Probolinggo, Patrolipos
Penjabat Wali Kota Probolinggo, Nurkholis, memberikan apresiasi atas upaya dalam pengembangan pertanian organik dengan panen padi dan cabe merah besar di area Demplot padi Dinas Ketahanan Pangan, Pertanian, dan Perikanan. Meskipun hanya dilakukan di demplot, hal ini menunjukkan komitmen Pemkot Probolinggo terhadap inovasi pertanian. Jum’at (26/04/24)

Dalam upaya mencapai ketahanan pangan, Nurkholis secara simbolis menyerahkan bantuan benih jagung dari Kementerian Pertanian. Menaiki combine harvester, Nurkholis bersama Kapolres Probolinggo Kota memanen padi organik dengan luas 1,2 hektar. Padi non-hibrida varietas inpari 32 ini ditanam dengan pupuk organik, menghasilkan sekitar 7,12 ton per hektar Gabah Kering Sawah.
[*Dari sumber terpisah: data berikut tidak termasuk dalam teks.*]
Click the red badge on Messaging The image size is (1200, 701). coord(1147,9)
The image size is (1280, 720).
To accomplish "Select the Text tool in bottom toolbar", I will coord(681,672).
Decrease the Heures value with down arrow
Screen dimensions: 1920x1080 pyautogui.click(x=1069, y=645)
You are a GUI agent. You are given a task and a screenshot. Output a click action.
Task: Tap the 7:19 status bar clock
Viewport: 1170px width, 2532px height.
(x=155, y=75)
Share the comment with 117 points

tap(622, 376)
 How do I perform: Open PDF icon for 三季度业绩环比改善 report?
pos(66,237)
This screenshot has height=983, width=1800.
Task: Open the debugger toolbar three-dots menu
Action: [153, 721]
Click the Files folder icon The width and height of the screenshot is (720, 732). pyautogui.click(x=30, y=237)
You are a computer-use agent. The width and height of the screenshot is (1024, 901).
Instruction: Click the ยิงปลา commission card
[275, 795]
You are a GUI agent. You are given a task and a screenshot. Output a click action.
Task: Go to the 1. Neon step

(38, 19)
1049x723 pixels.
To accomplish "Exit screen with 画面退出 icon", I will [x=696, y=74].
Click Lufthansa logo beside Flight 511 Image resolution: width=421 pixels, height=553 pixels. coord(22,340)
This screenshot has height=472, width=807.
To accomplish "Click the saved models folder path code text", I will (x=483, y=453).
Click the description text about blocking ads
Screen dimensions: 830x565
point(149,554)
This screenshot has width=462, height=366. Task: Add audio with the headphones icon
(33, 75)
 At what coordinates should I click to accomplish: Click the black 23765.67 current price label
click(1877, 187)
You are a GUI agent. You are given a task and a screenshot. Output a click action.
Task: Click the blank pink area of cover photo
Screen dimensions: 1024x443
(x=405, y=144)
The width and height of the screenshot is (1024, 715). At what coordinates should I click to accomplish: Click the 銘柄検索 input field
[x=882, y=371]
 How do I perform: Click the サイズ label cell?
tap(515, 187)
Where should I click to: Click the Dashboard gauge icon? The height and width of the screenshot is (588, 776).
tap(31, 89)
Nurkholis menyampaikan kegembiraannya atas program pengembangan pertanian organik dan klaster ketahanan pangan. Ia percaya inovasi ini dapat memberikan nilai tambah dan meningkatkan daya saing komoditas pertanian, mendukung tercapainya ketahanan pangan, serta peningkatan kesejahteraan.
Selain itu, dengan bergeser ke lokasi panen cabe merah besar yang menggunakan teknologi irigasi tetes, Nurkholis ingin menunjukkan hasil dari sistem pertanian organik secara langsung. Hadir pula sejumlah pejabat dan kepala daerah setempat dalam acara tersebut.
Kepala DKPPP, Aries Santoso, menekankan pentingnya mengurangi ketergantungan petani pada pupuk kimia yang mahal dan tidak ramah lingkungan. Melalui kegiatan ini, diharapkan pola pemanfaatan pupuk dapat berubah menuju pertanian organik yang lebih berkelanjutan.
Selain memberikan pemahaman tentang pertanian organik, kegiatan ini juga memberikan wawasan kepada petani untuk meningkatkan nilai tambah dan daya saing komunitas pertanian, terutama dalam tanaman pangan hortikultura. Dengan demikian, upaya meningkatkan ketahanan pangan melalui pertanian organik semakin terwujud melalui berbagai program dan kegiatan yang dilakukan di Probolinggo.